··· DOCUMENT SECTION ···

The Prestige (2006, Dir. Christopher Nolan):
Are you watching closely?
So intones the redoubtable Michael Caine as the first shot of Christopher Nolan’s The Prestige is unveiled: a collection of magician hats piled high in a woodsy setting that wouldn’t be out of place in a fairy tale. We know this film has something to do with magic, and Caine’s opening question is a challenge, the initial gambit of a game. But if you’re expecting magic that is equivalent to a fairy tale, something light-spirited, breathtaking and fun, know this: it ain’t this movie.
Even as he’s indulged himself with remakes (Insomnia) and reboots (Batman Begins), Nolan’s focus has never wavered: he is endlessly fascinated with narratives that twist and turn upon themselves, and protagonists swamped by the chill of their own obsessions. Whether you find this kind of puzzle-film intriguing or simply cold and mechanical might be a matter of taste, but it’s certainly a welcome intellectual break from the hamfisted blockbuster.

···

■ **TASK DESCRIPTION**
Summarize this review of The Prestige in two sentences. The rows after this text come from a separate source.

··· DATASET ENTRIES ···

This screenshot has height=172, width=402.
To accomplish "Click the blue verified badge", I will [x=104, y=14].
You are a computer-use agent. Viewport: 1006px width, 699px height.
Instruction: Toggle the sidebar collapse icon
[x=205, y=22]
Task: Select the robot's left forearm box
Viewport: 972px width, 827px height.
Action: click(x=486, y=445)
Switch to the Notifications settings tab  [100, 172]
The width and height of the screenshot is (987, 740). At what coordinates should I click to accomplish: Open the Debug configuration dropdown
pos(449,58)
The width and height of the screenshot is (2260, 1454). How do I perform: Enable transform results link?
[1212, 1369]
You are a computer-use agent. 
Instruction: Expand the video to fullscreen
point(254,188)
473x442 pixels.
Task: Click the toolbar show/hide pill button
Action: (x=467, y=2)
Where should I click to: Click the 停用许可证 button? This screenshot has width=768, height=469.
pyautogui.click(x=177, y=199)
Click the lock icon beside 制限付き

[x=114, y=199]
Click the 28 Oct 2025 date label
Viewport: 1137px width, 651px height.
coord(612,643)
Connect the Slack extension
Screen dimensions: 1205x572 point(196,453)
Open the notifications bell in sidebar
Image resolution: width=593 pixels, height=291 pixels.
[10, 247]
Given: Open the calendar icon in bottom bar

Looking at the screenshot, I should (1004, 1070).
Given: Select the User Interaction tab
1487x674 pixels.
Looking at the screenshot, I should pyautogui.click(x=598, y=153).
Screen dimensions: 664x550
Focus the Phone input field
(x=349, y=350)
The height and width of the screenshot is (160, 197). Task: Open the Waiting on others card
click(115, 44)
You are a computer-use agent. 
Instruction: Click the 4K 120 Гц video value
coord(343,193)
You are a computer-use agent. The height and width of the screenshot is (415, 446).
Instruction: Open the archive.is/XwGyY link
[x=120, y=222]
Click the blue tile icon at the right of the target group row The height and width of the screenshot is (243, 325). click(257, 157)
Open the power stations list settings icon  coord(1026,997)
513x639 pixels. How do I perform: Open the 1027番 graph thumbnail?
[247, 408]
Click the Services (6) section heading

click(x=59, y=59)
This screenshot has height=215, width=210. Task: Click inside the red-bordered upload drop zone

···

■ **RESULT OF THIS EXERCISE**
The review opens with Michael Caine asking whether viewers are watching closely over a first shot of magician hats piled in a woodsy setting. It warns that the film's magic is not light or fun like a fairy tale, and it says that Nolan has stayed focused on self-twisting narratives and obsessed protagonists, a kind of puzzle-film that offers a welcome intellectual break from the hamfisted blockbuster.